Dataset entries
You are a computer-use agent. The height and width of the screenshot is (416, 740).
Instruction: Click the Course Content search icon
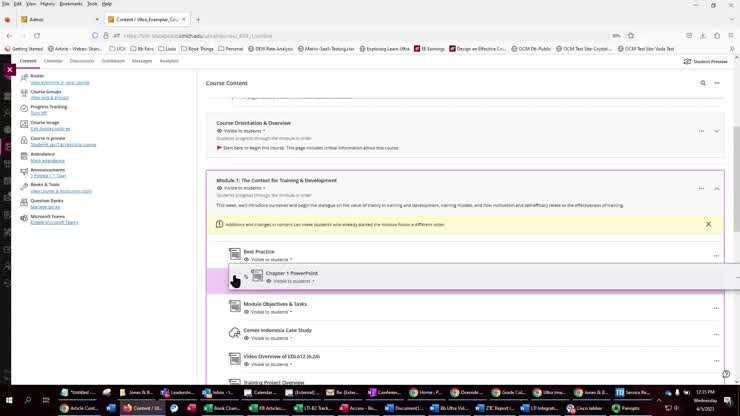click(702, 83)
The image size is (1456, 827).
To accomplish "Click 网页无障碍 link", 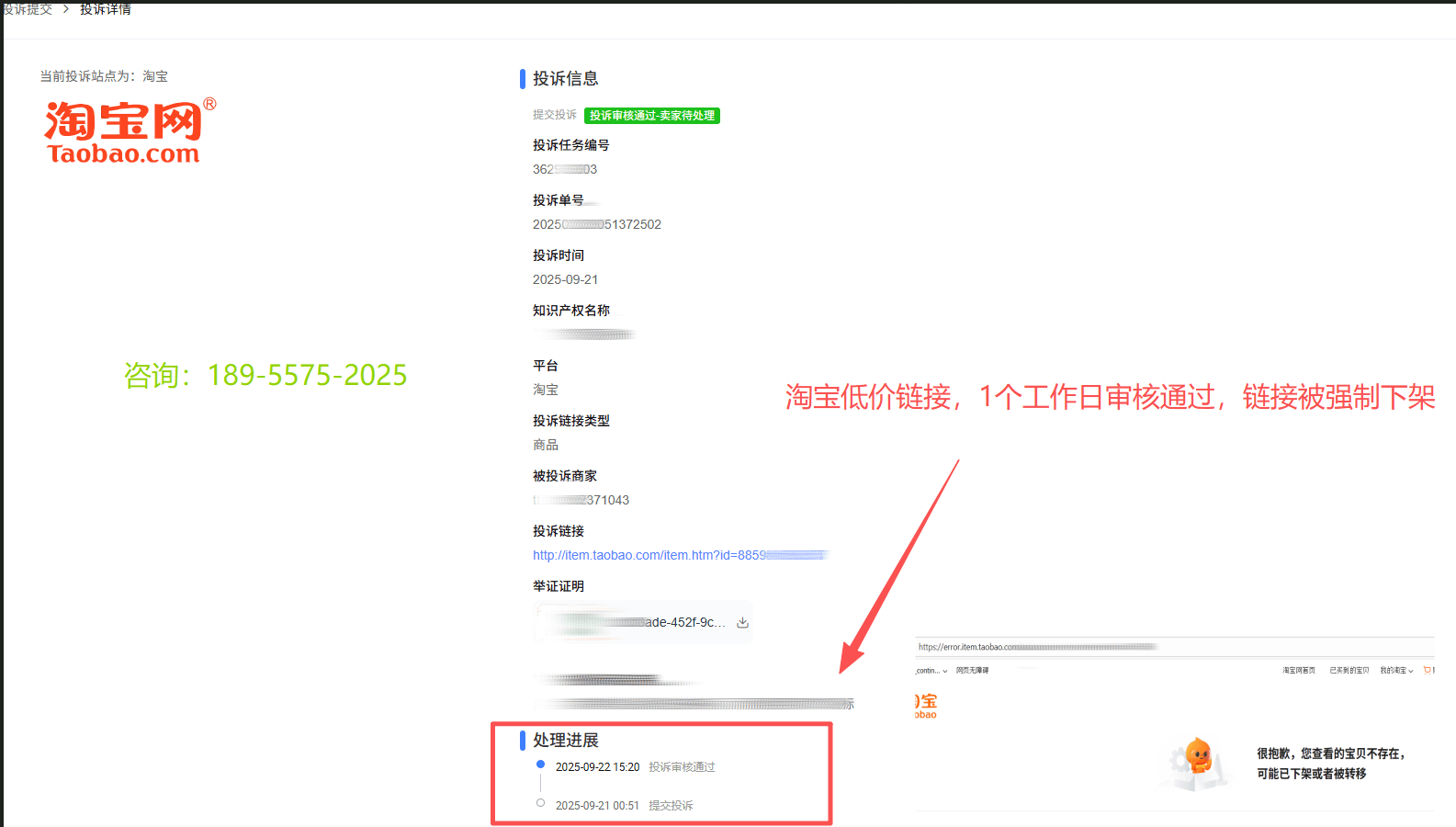I will 972,671.
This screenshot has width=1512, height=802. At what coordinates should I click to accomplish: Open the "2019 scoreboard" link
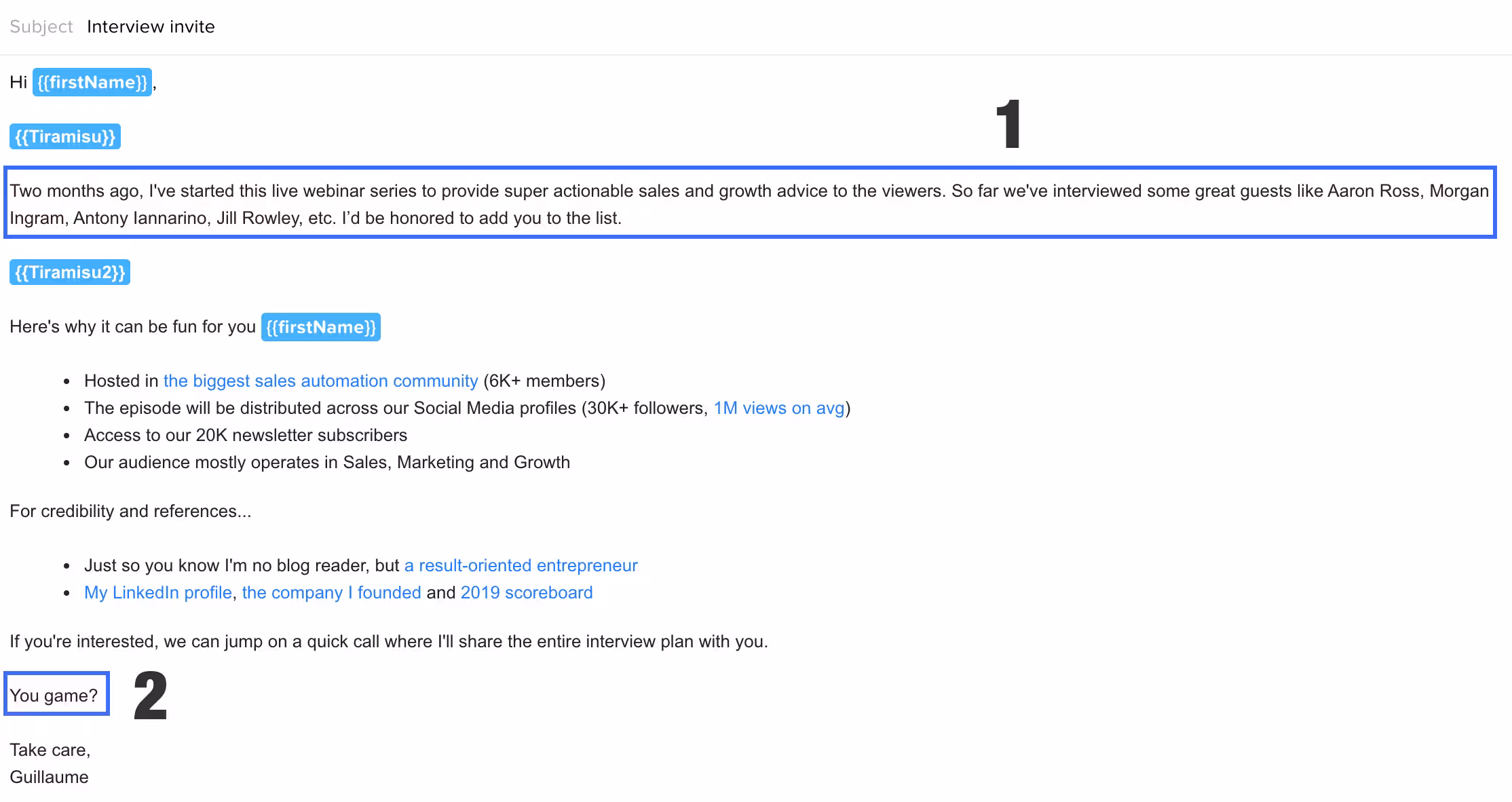tap(526, 592)
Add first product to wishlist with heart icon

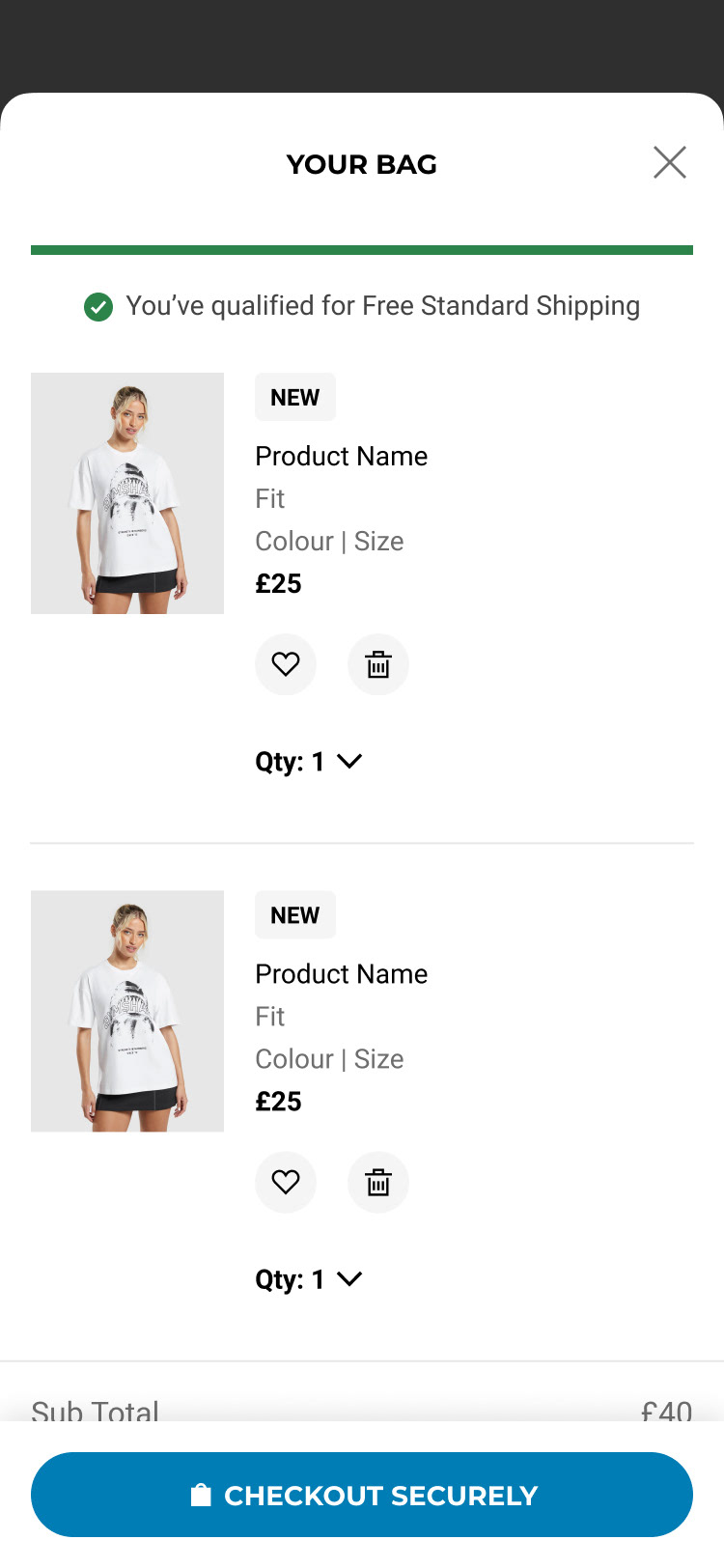tap(286, 664)
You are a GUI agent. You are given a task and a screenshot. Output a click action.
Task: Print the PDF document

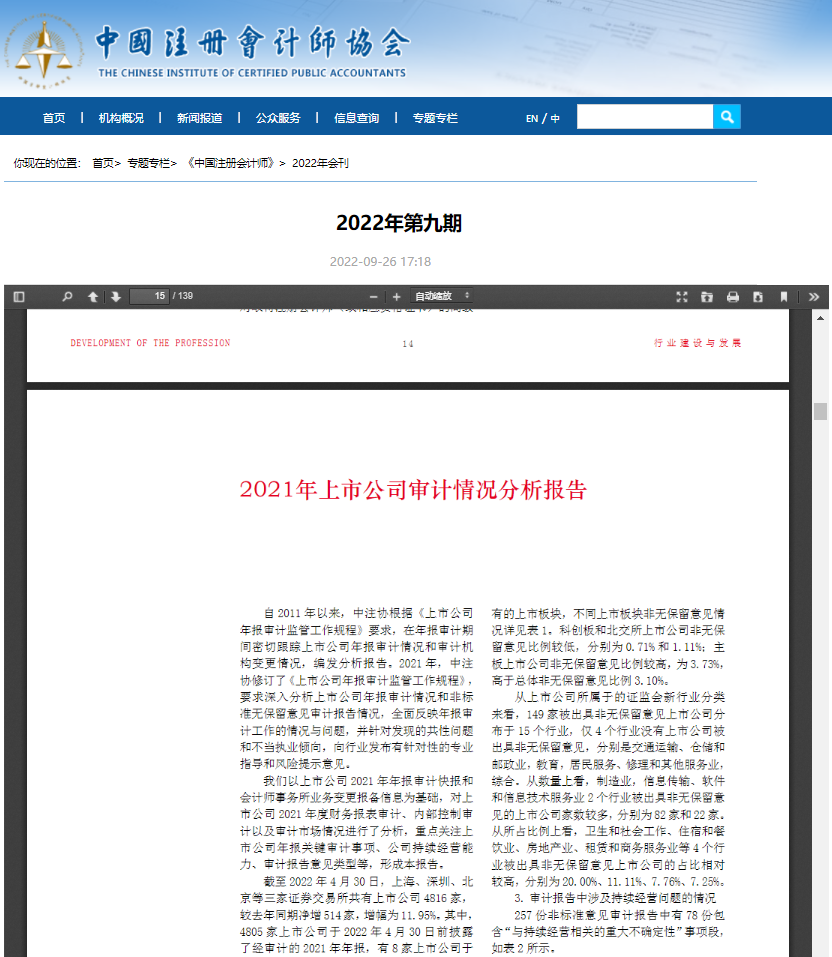(732, 296)
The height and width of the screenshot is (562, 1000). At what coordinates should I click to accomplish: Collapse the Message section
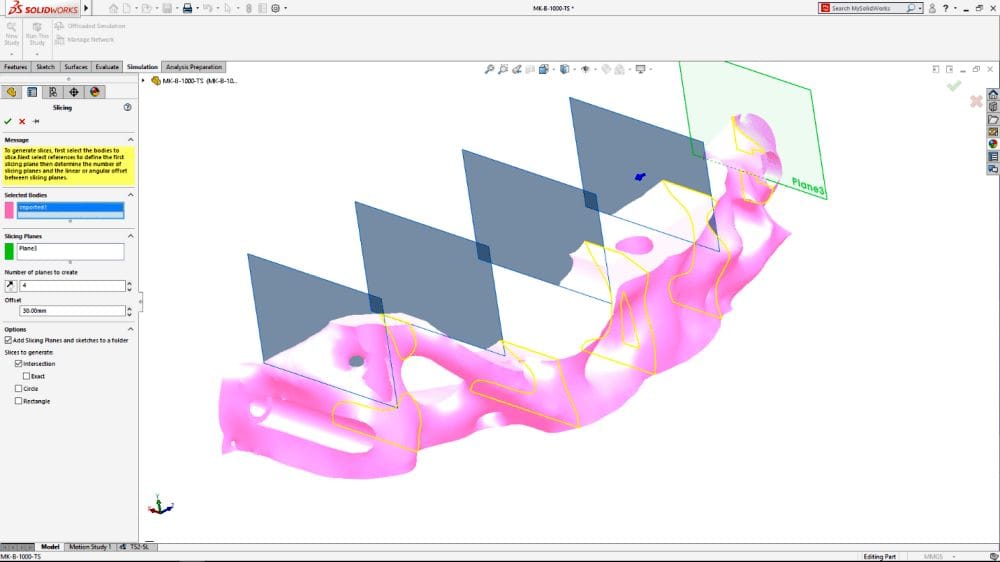tap(131, 140)
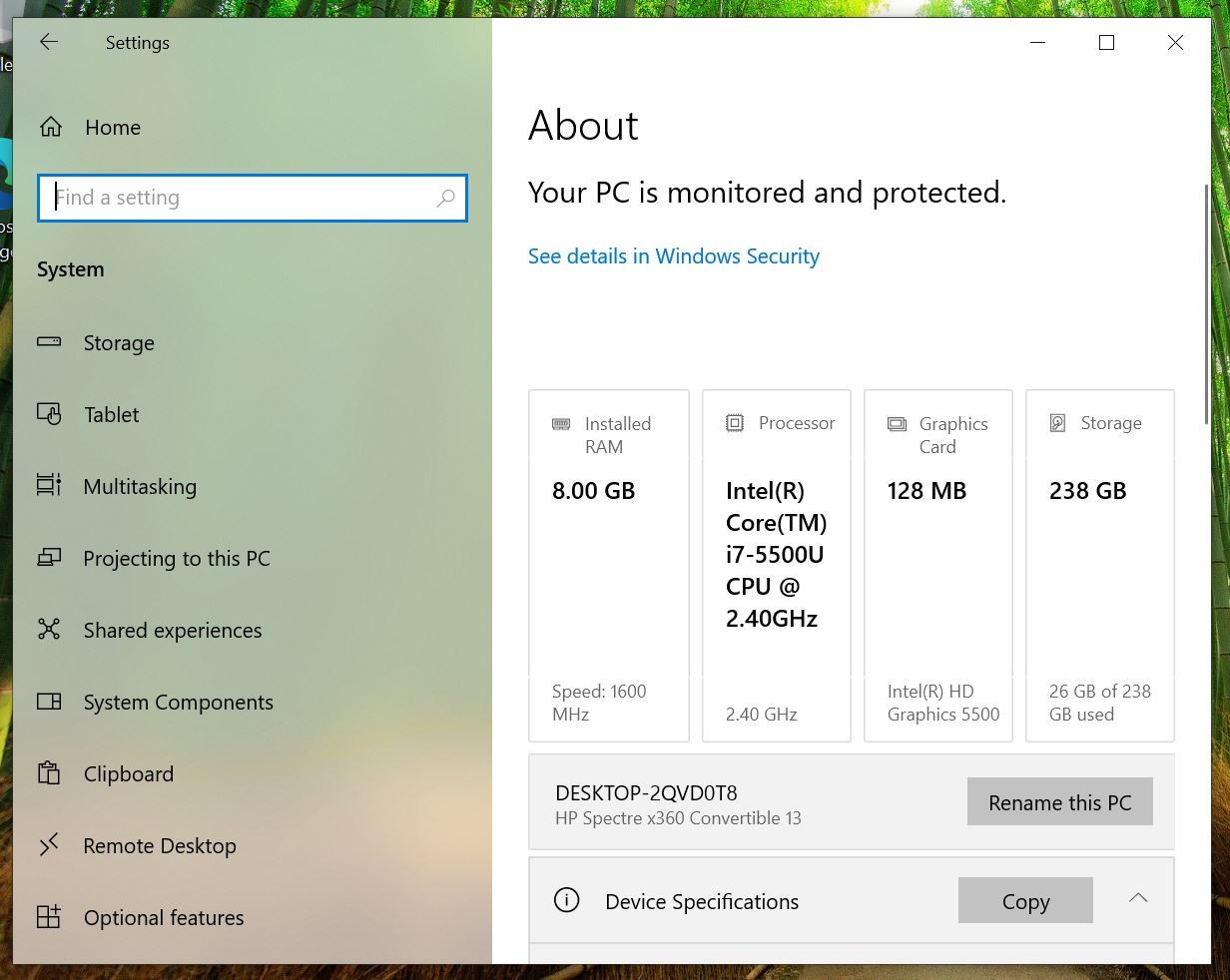Click the Device Specifications info icon

(566, 900)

▶ **GOAL OF THE EXERCISE**
Only the lines from the one with "The height and width of the screenshot is (562, 1000)." through the final line of the data should be written out, exactly and including both ends. Skip the pictures.

▶ **RESPONSE**
The height and width of the screenshot is (562, 1000). At what coordinates should I click to accomplish: Collapse the Message section
tap(131, 140)
Click the Device Specifications info icon

(566, 900)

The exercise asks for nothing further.